> _Provided material_
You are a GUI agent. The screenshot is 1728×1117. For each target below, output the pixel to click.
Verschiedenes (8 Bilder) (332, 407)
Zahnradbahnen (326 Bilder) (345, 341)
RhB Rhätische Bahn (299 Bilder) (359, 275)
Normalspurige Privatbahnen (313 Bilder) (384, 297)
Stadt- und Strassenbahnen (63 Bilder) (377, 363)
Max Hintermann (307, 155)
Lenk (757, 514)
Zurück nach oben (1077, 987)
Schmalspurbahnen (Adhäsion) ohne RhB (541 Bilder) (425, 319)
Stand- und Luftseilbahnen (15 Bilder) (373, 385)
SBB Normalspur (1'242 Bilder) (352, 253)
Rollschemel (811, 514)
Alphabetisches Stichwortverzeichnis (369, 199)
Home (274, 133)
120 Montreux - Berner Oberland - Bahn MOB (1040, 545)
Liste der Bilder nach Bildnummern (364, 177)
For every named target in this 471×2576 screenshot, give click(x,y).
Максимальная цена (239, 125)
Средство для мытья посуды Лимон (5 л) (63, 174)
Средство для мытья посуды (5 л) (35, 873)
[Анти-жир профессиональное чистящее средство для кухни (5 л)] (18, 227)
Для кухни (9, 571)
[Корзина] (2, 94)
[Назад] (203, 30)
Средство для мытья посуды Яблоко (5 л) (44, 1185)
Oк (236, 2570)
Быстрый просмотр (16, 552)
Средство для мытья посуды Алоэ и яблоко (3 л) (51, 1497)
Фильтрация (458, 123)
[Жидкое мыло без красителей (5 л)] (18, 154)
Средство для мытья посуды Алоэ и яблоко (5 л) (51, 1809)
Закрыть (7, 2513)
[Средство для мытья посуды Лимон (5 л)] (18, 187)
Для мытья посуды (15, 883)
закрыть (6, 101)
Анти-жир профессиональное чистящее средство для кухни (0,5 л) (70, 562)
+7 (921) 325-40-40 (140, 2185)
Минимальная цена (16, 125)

> _Work instructions_
Please restate the material above, word for word and in full.

> _Written answer_
You are a GUI agent. The screenshot is 1728×1117. For each target below, output the pixel to click.
Verschiedenes (8 Bilder) (332, 407)
Zahnradbahnen (326 Bilder) (345, 341)
RhB Rhätische Bahn (299 Bilder) (359, 275)
Normalspurige Privatbahnen (313 Bilder) (384, 297)
Stadt- und Strassenbahnen (63 Bilder) (377, 363)
Max Hintermann (307, 155)
Lenk (757, 514)
Zurück nach oben (1077, 987)
Schmalspurbahnen (Adhäsion) ohne RhB (541 Bilder) (425, 319)
Stand- und Luftseilbahnen (15 Bilder) (373, 385)
SBB Normalspur (1'242 Bilder) (352, 253)
Rollschemel (811, 514)
Alphabetisches Stichwortverzeichnis (369, 199)
Home (274, 133)
120 Montreux - Berner Oberland - Bahn MOB (1040, 545)
Liste der Bilder nach Bildnummern (364, 177)
For every named target in this 471×2576 screenshot, give click(x,y).
Максимальная цена (239, 125)
Средство для мытья посуды Лимон (5 л) (63, 174)
Средство для мытья посуды (5 л) (35, 873)
[Анти-жир профессиональное чистящее средство для кухни (5 л)] (18, 227)
Для кухни (9, 571)
[Корзина] (2, 94)
[Назад] (203, 30)
Средство для мытья посуды Яблоко (5 л) (44, 1185)
Oк (236, 2570)
Быстрый просмотр (16, 552)
Средство для мытья посуды Алоэ и яблоко (3 л) (51, 1497)
Фильтрация (458, 123)
[Жидкое мыло без красителей (5 л)] (18, 154)
Средство для мытья посуды Алоэ и яблоко (5 л) (51, 1809)
Закрыть (7, 2513)
[Средство для мытья посуды Лимон (5 л)] (18, 187)
Для мытья посуды (15, 883)
закрыть (6, 101)
Анти-жир профессиональное чистящее средство для кухни (0,5 л) (70, 562)
+7 (921) 325-40-40 (140, 2185)
Минимальная цена (16, 125)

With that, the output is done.